The joint statement was signed by the Management Association of the Philippines (MAP), American Chamber of Commerce of the Philippines (AmCham), Bankers Association of the Philippines (BAP), Financial Executives Institute of the Philippines (FINEX), Foundation for Economic Freedom (FEF), Judicial Reform Initiative (JRI), Makati Business Club (MBC), Philippine Investment Funds Association (PIFA), and the Semiconductor and Electronic Industries in the Philippines Inc. (SEIPI).

Their joint statement expressed full support for the administration of President Rodrigo Duterte’s ongoing efforts to liberalize the economy, including the passage of the rice tarrification bill.

Finance Assistant Secretary Antonio Joselito Lambino II said these organizations have forwarded a copy of their joint statement expressing their support for the rice tariffication bill to Finance Secretary Carlos Dominguez III last month.

“We, the undersigned business and professional organizations, hereby strongly support ongoing efforts and measures of the administration to liberalize the economy and thereby unleash its full potential to ensure sustainable, robust and inclusive economic growth, while ensuring better quality of life for our people through affordable food,” the various business groups said in their statement.

They said there was a need to “balance the interest of both producers and consumers.”

The business groups described the rice tarrification bill as a “bill intended to decisively and quickly address the rice supply disruption problem and concomitant high prices experienced last year to the detriment of consumers.”

They said that maintaining a strategic reserve of rice stocks is necessary to guard against supply dislocations that may arise in case of natural calamities, climate change and price disruption in the global rice market.

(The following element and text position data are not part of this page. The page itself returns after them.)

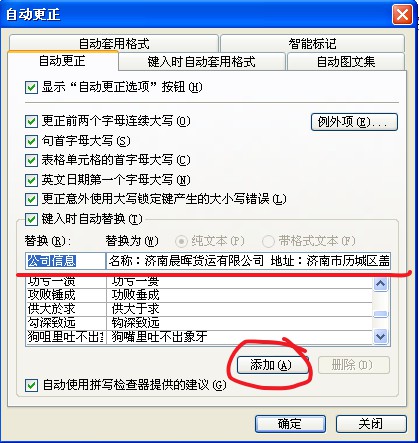Switch to 自动套用格式 tab
419x443 pixels.
pos(114,43)
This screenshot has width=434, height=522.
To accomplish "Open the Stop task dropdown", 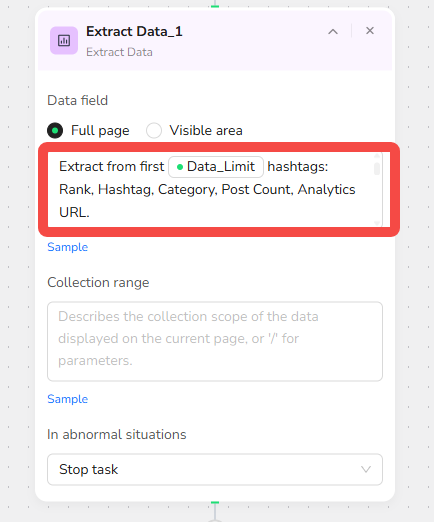I will coord(215,469).
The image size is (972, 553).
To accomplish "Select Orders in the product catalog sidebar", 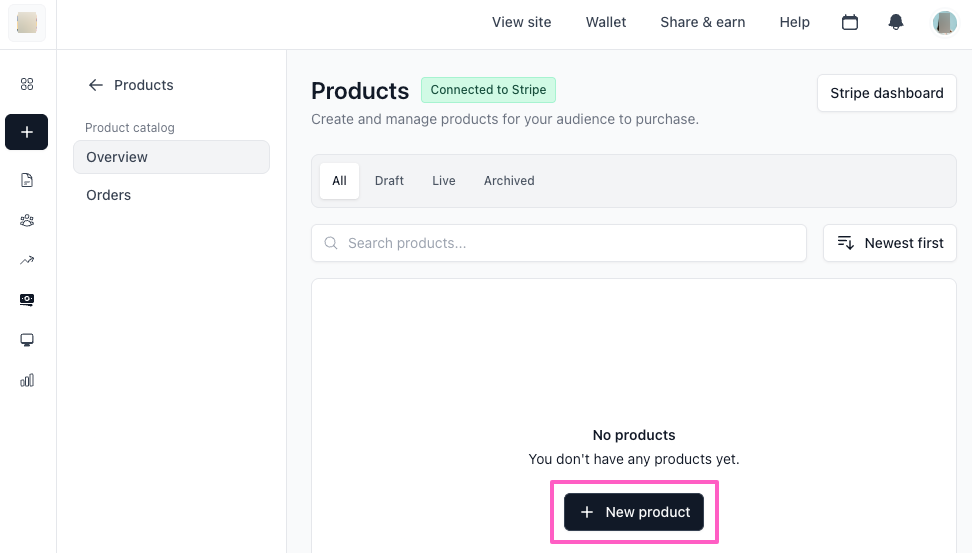I will pos(109,195).
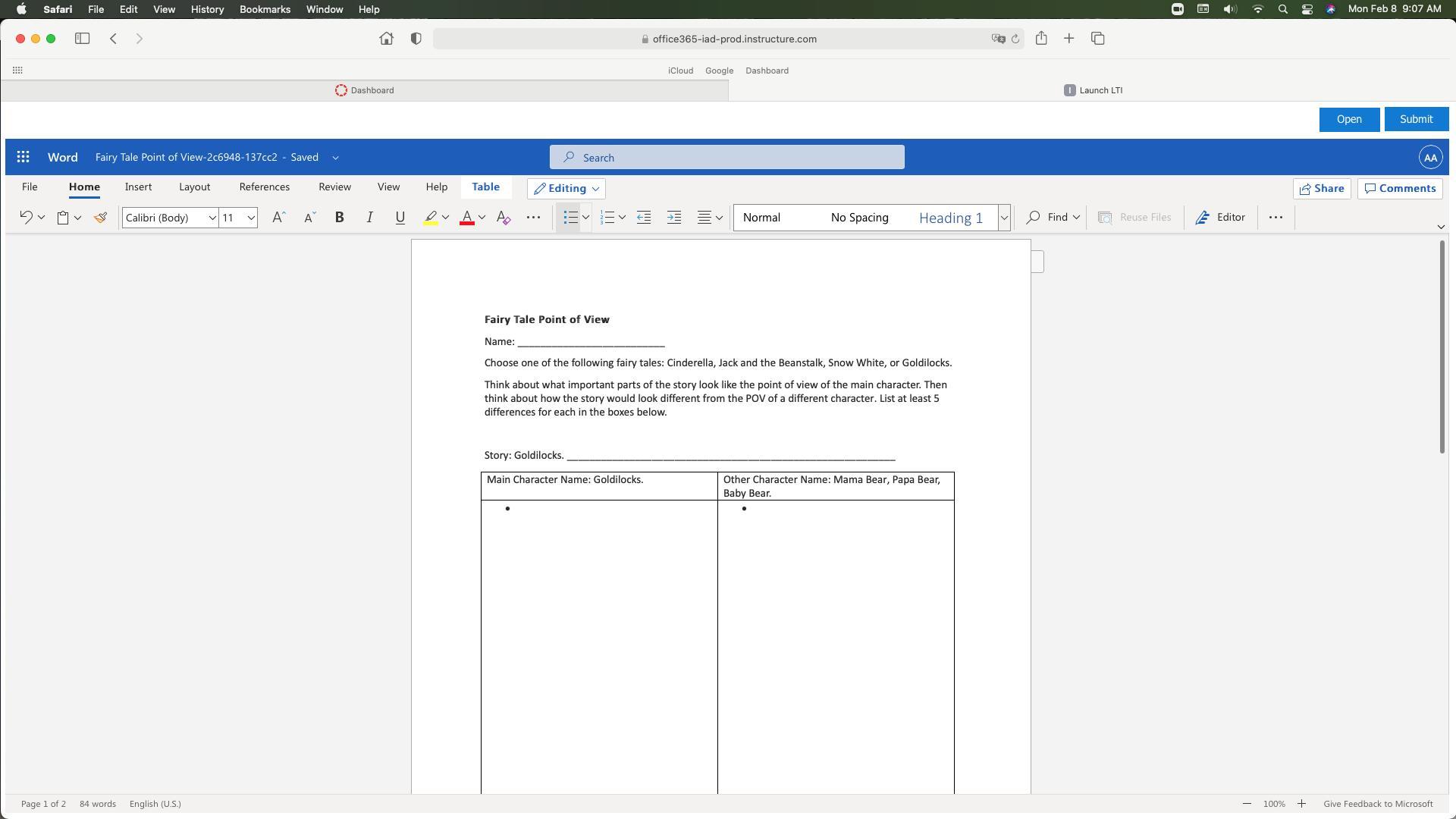Click the Increase Font Size icon
Screen dimensions: 1456x819
pyautogui.click(x=278, y=218)
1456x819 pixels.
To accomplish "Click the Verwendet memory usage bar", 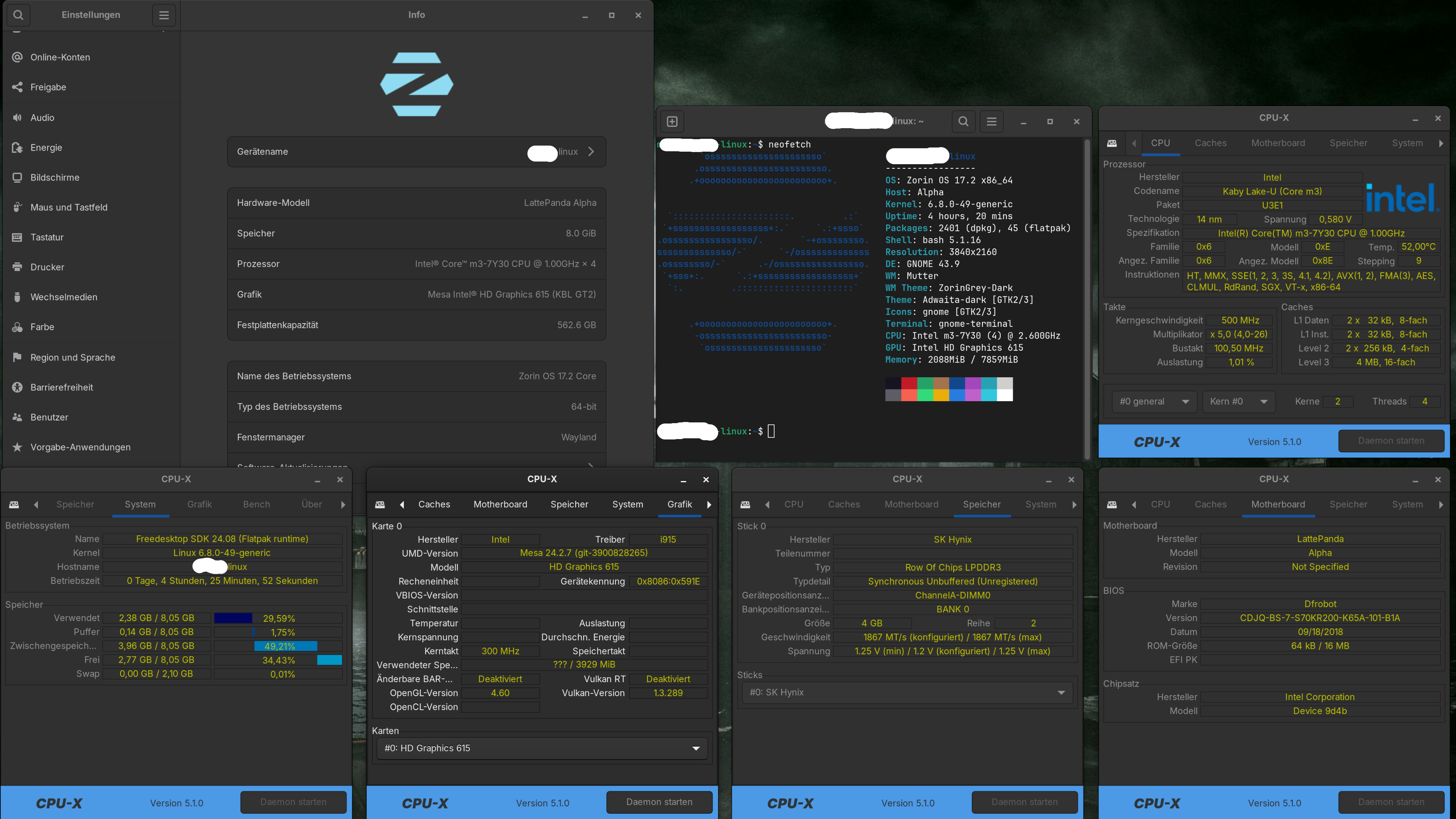I will (x=278, y=618).
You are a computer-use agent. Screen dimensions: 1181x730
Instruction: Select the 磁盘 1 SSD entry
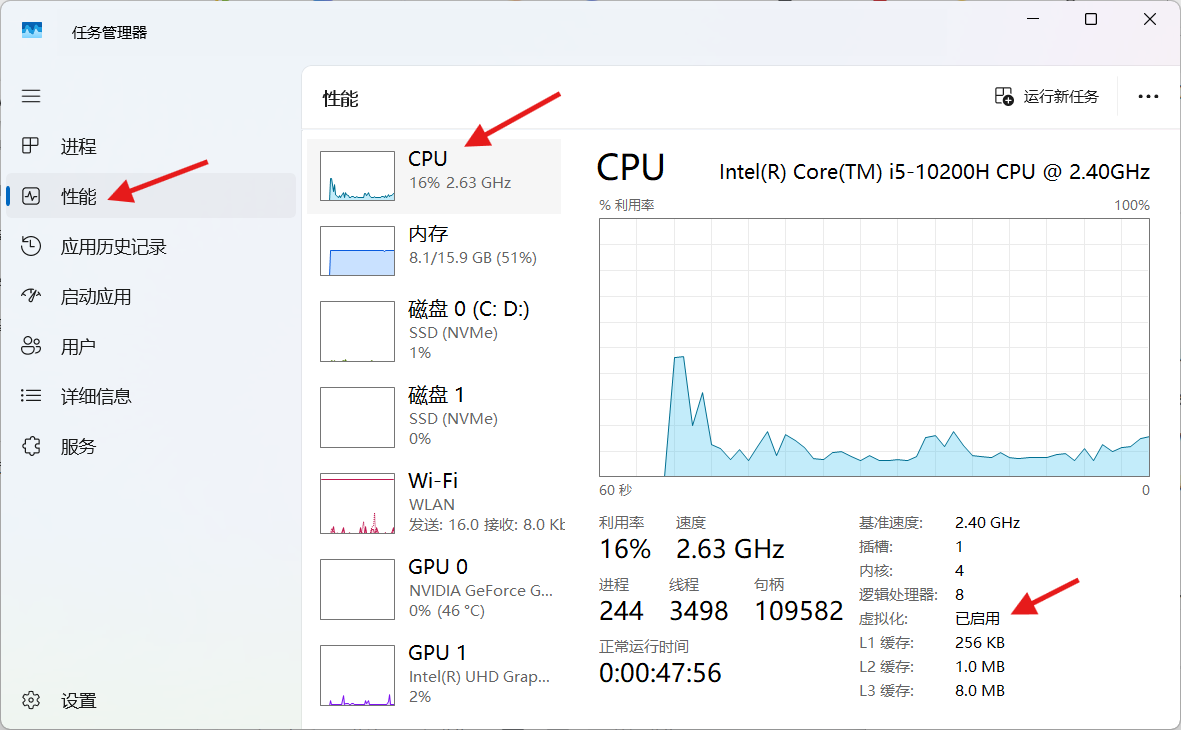pyautogui.click(x=434, y=417)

“Earmarking and judicious utilization of the rice import tariff revenue for these purposes will greatly help attain these objectives,” they said.

The business groups said that upon enactment of the bill, the rice tariffication law will help “harness the financial resources, management expertise, logistics support, and extensive nationwide distribution system of the private sector to ensure food security, particularly of the most important food staple—rice.”

The rice farmers will be protected from unfair competition through the imposition of a 35 percent import tariff on imported rice, noted their joint statement.

“We urge the sustained provision of essential support services and facilities–irrigation, better seedlings, modern growing and efficient harvesting technology, safe agricultural chemicals and post-harvest facilities by the government to further assist the farm sector to be more productive and increase rural income,” the joint statement further said.